Exercise objective:
Using the entries below, write out the line with "This screenshot has width=960, height=600.", the line with "is (1100, 622).", and every line in between, exactly as each is written.

Exercise data:

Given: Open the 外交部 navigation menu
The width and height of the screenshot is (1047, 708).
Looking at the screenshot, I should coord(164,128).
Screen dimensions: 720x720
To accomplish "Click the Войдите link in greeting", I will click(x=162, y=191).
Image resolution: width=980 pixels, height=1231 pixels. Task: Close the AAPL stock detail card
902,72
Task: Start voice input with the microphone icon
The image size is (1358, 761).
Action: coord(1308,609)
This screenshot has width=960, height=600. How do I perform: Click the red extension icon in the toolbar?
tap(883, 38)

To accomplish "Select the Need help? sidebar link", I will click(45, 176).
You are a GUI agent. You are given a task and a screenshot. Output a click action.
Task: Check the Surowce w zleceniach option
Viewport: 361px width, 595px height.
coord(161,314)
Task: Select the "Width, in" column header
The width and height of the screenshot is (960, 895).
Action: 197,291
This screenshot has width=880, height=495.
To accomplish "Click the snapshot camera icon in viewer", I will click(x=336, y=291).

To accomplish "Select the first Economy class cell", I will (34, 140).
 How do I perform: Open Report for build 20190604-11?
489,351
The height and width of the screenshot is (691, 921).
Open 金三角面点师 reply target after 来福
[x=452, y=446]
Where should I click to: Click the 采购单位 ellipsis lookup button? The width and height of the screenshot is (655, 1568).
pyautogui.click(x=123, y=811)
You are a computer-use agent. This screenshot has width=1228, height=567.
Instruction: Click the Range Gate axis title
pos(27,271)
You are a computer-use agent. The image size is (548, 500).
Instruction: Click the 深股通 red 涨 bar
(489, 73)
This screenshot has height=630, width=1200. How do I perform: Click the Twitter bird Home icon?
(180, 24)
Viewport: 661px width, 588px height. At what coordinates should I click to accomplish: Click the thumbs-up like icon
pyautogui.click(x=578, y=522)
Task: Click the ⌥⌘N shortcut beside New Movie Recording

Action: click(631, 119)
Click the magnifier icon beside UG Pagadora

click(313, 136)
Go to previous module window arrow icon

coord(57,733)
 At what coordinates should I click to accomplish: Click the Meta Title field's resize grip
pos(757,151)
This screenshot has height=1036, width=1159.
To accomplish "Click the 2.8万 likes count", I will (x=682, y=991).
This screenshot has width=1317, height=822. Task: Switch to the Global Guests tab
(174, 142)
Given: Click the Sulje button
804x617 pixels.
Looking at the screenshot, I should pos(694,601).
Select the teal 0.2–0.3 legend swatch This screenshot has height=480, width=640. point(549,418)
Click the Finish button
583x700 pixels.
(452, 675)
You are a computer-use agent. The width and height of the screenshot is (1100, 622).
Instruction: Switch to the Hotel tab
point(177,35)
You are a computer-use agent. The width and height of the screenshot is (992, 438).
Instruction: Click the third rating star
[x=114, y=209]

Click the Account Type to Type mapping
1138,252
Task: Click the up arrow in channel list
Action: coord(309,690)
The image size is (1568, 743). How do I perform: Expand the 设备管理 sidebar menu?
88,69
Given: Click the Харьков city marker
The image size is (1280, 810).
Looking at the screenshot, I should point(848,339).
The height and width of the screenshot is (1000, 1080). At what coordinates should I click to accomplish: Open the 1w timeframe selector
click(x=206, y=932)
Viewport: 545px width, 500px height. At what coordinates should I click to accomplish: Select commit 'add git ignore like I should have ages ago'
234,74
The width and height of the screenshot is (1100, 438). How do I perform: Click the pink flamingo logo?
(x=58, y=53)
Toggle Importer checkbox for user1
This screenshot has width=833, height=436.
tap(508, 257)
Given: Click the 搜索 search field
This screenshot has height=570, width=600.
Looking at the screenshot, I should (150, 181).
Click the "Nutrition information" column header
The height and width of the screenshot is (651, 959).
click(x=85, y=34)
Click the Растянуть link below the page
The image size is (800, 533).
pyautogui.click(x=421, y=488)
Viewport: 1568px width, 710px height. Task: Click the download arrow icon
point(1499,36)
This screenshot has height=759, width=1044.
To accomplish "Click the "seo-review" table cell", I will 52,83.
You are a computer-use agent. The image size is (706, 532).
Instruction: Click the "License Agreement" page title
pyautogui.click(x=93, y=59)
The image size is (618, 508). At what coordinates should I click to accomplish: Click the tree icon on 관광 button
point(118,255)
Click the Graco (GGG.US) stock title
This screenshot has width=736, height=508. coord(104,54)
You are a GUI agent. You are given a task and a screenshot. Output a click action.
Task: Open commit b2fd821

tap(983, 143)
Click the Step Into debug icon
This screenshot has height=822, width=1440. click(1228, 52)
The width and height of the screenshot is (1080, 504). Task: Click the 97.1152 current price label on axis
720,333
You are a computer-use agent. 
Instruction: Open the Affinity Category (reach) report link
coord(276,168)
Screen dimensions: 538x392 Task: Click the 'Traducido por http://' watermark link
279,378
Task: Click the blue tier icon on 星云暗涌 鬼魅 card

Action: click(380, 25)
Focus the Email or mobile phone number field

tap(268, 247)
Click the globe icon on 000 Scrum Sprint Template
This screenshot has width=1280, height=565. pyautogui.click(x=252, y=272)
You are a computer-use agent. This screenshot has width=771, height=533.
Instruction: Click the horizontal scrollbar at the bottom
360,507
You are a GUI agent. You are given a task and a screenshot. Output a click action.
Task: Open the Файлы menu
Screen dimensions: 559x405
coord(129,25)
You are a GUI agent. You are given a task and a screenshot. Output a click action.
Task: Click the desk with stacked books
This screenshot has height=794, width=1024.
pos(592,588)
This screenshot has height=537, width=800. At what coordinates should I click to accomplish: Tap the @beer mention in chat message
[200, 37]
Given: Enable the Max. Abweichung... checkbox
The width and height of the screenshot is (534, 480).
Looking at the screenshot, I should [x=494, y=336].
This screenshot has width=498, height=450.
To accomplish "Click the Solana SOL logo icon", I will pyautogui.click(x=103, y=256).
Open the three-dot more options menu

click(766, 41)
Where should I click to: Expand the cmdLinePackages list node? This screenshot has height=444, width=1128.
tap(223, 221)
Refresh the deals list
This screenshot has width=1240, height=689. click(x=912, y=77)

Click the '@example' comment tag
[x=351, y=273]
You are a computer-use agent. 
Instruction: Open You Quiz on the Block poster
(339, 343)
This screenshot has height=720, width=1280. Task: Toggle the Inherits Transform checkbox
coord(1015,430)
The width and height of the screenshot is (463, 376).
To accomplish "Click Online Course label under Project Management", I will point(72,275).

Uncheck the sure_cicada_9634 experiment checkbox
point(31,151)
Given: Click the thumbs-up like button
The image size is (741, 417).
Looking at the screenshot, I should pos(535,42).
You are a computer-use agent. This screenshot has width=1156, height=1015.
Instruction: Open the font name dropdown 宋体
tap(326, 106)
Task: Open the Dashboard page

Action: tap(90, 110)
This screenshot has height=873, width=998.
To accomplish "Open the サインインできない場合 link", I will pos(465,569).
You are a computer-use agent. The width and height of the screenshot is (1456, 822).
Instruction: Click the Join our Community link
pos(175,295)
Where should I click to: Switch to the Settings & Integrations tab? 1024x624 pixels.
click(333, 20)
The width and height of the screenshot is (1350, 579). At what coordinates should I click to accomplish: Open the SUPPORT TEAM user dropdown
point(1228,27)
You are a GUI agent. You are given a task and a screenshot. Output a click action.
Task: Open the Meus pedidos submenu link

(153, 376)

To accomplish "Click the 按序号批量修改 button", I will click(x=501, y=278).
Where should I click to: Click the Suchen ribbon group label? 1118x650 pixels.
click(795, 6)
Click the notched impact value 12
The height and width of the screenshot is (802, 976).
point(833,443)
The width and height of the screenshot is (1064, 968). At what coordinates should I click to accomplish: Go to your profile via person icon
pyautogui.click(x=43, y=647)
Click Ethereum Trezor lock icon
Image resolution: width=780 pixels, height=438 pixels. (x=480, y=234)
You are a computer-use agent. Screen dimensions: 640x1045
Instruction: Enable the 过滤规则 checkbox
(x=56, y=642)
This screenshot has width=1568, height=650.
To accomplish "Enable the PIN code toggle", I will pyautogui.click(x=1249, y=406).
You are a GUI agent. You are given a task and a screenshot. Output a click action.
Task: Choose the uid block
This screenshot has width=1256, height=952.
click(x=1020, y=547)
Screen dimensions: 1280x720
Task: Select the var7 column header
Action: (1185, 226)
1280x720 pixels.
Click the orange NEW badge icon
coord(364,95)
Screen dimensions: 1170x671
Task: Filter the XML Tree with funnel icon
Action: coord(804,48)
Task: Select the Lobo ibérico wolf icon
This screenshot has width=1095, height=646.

Solution to this problem:
This screenshot has width=960, height=600. How do I perform: Click the red extension icon in the toolbar?
tap(883, 38)

To accomplish "Select the Need help? sidebar link", I will click(45, 176).
You are a GUI agent. You are given a task and a screenshot. Output a click action.
Task: Check the Surowce w zleceniach option
Viewport: 361px width, 595px height.
coord(161,314)
Task: Select the "Width, in" column header
The width and height of the screenshot is (960, 895).
Action: 197,291
This screenshot has width=880, height=495.
To accomplish "Click the snapshot camera icon in viewer", I will click(x=336, y=291).

To accomplish "Select the first Economy class cell", I will (34, 140).
 How do I perform: Open Report for build 20190604-11?
489,351
The height and width of the screenshot is (691, 921).
Open 金三角面点师 reply target after 来福
[x=452, y=446]
Where should I click to: Click the 采购单位 ellipsis lookup button? The width and height of the screenshot is (655, 1568).
pyautogui.click(x=123, y=811)
You are a computer-use agent. This screenshot has width=1228, height=567.
Instruction: Click the Range Gate axis title
pos(27,271)
You are a computer-use agent. The image size is (548, 500).
Instruction: Click the 深股通 red 涨 bar
(489, 73)
This screenshot has height=630, width=1200. How do I perform: Click the Twitter bird Home icon?
(180, 24)
Viewport: 661px width, 588px height. At what coordinates should I click to accomplish: Click the thumbs-up like icon
pyautogui.click(x=578, y=522)
Task: Click the ⌥⌘N shortcut beside New Movie Recording

Action: click(631, 119)
Click the magnifier icon beside UG Pagadora

click(313, 136)
Go to previous module window arrow icon

coord(57,733)
 At what coordinates should I click to accomplish: Click the Meta Title field's resize grip
pos(757,151)
This screenshot has height=1036, width=1159.
To accomplish "Click the 2.8万 likes count", I will (x=682, y=991).
This screenshot has width=1317, height=822. Task: Switch to the Global Guests tab
(174, 142)
Given: Click the Sulje button
804x617 pixels.
Looking at the screenshot, I should pos(694,601).
Select the teal 0.2–0.3 legend swatch This screenshot has height=480, width=640. point(549,418)
Click the Finish button
583x700 pixels.
(452, 675)
You are a computer-use agent. The width and height of the screenshot is (1100, 622).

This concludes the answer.